I gesti erano sicuri e precisi e, nell’arco di breve tempo, l’enorme teglia di ferro accoglieva la torta così preparata. Veniva infornata e tutti lasciavano la cucina in attesa della cottura. Una volta pronta sarebbe stata lasciata riposare. Nessuno avrebbe toccato la torta per nessun motivo fino al giorno di Pasqua. Nella nostra casa saliva anche tra gli scettici un piccolo segnale d’ansia in attesa dell’apertura della torta.

Il pensiero ricorrente, non detto, era lo stesso per tutti: si sarà capata? Quel dolce preparato con tanta dedizione non era solo un piatto tradizionale ma lo sfogo di tutte le superstizioni che una famiglia potesse avere. In pochi ne avrebbero apprezzato i sapori forti che quella fortezza di uova, formaggio e cioccolato fondente conteneva ma tutti speravano che gli strati dei tre ingredienti principali fossero perfettamente delineati. Durante la cottura avveniva il miracolo.
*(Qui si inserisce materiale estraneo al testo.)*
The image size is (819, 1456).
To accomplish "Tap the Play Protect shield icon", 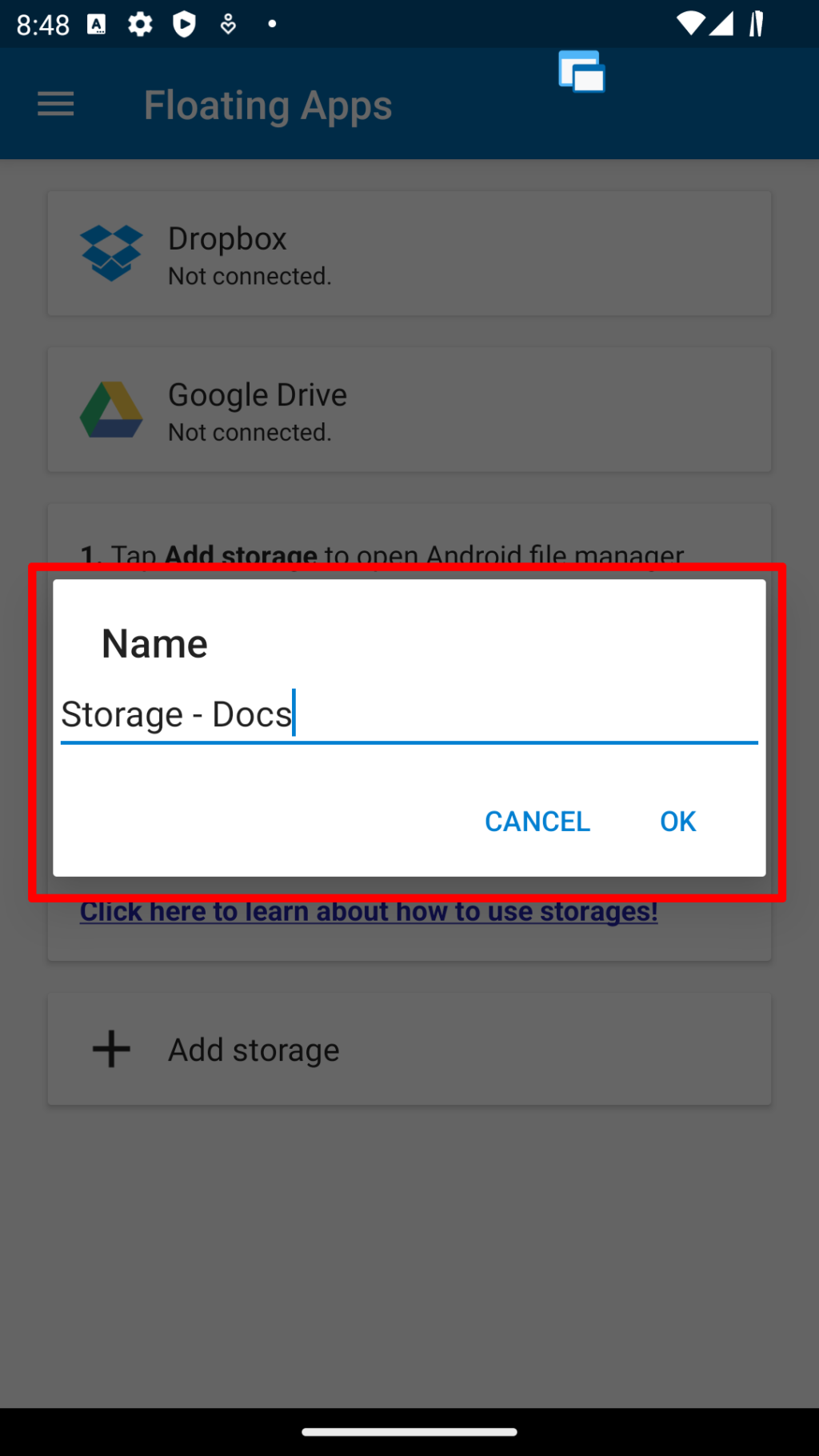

All’interno del forno si consumava l’auspicio. E il giorno di Pasqua, come novelli aruspici, si tagliava la casata, questo il nome del dolce, con il cuore trepidante. A quella torta erano affidate le speranze di prosperità della famiglia intera compresi gli assenti. Se l’interno della torta fosse stato suddiviso in strati nettamente evidenti la casa si riempiva di gioia. Davanti a tutti si stendeva un anno di felicità. Ma se il miracolo non fosse avvenuto gli scettici tornavano ad esserlo e con le facce torve avrebbero cercato di rassicurare i credenti dicendo loro che era solo una tradizione e nient’altro, ma serbando nel cuore una spiacevole delusione malcelata. La casata non si era capata.